Type-A receptors are required for synaptic pMad accumulation. (A-J) Confocal microscopy was performed on muscle 4 (abdominal segment 3) with anti-GluRIIA antibodies (green), anti-Neto (blue) and either anti-GluRIIB (red) (A-E) or anti-pMad (red) (F-J). Overexpression of GluRIIA in striated muscles reduces GluRIIB levels compared with controls (A-B). Reduction of GluRIIA levels via RNAi (C) or in strong hypomorphs (D) increases the GluRIIB levels, whereas reduction of GluRIIB via RNAi (E) increases the GluRIIA signals. Neto synaptic signals are largely unaffected by changes in GluRIIA/GluRIIB ratio. Overexpression of GluRIIA produces an increase in pMad signal intensities compared with controls (F,G). Reducing the GluRIIA levels leads to reduction of pMad signals (H,I), but reducing the GluRIIB levels has the opposite effect (J). (K-N) Confocal microscopy of third instar ventral ganglia using anti-pMad antibodies indicates that nuclear pMad signals were not affected by manipulations of GluRIIA levels. Scale bars: 10 μm (A-J); 20 μm (K-N).
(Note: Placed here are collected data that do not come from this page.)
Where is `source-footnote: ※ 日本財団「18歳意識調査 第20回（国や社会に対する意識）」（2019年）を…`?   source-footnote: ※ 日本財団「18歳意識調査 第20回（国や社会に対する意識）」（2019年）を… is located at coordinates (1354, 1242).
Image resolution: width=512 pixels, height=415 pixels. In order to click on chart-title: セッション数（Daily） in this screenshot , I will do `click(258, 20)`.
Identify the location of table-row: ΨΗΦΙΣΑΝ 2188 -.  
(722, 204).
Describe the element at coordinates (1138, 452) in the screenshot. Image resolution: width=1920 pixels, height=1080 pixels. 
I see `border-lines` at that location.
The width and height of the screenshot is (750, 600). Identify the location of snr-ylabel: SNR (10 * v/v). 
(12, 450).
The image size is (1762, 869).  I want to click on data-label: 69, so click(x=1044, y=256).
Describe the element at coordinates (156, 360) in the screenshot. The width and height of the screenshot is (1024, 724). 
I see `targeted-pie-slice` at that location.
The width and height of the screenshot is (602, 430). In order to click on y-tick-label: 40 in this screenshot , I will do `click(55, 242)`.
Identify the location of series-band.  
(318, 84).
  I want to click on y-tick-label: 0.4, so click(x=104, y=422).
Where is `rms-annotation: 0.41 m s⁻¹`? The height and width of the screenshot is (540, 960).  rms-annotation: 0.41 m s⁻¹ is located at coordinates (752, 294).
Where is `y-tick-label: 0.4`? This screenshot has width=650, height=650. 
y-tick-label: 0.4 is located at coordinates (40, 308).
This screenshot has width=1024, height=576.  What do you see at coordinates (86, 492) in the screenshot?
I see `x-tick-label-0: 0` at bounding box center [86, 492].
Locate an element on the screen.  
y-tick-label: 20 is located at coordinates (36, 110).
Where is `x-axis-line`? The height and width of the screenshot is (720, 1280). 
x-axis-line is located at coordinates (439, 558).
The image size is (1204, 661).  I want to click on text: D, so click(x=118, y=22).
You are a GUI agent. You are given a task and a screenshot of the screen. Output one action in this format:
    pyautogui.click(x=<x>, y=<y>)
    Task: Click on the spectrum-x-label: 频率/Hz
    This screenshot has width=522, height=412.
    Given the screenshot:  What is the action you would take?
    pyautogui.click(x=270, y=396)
Genotypes: (A,F,K) control (precise excision); (B,G,L) M>GluRIIA (UAS-GluRIIA/+; G14-Gal4/+); (C,H,M) GluRIIA^RNAi (G14-Gal4/+; UAS-GluRIIA^RNAi/+); (D,I,N) GluRIIA^SP16/Df (GluRIIA^SP16/Df(2L)cl^h4); (E,J) GluRIIB^RNAi (G14-Gal4/+; UAS-GluRIIB^RNAi/+).

Fig. 7.

GluRIIA activity controls the accumulation of synaptic pMad. (A-D) Confocal microscopy was performed on muscle 6/7 (abdominal segment 3) with anti-GluRIIA antibodies (green), anti-pMad (red) and anti-HRP (blue). Compared with control (A), muscle expression of a constitutively active catalytic subunit (PKA-act) produces a significant reduction in synaptic pMad signals (B). Expression of one (C) or two (D) copies of a mutant regulatory subunit of PKA (PKA-inh) induces a small increase in synaptic pMad accumulation. (E,F) Quantification of synaptic pMad and GluRIIA signals at various levels of muscle PKA activity. (G,H) Confocal images of third instar larvae muscle 4 (abdominal segment 3) immunostained with anti-GluRIIA antibodies (green), anti-pMad (red) and anti-Neto (blue). Strong postsynaptic PKA activity throughout development leads to complete loss of synaptic pMad and significant reduction in GluRIIA synaptic levels compared with control. (I-L) pMad accumulation in motoneuron nuclei does not change at various levels of PKA activity in the muscle. Scale bars: 10 μm (A-D); 5 μm (G,H). Genotypes: (A) control (BG487-Gal4/UAS-PKA^m-inh); (B) PKA^act (BG487-Gal4/UAS-PKA.mC); (C) 1xPKA^inh (BG487-Gal4/+; UAS-PKA^inh(GDK33)/+;); (D) 2xPKA^inh (BG487-Gal4/UAS-PKA^inh(GDK22); UAS-PKA^inh(BDK35)/+;); (G) G14 control (G14-Gal4/UAS-PKA^m-inh); (H) G14>PKA^act (G14-Gal4/UAS-PKA.mC).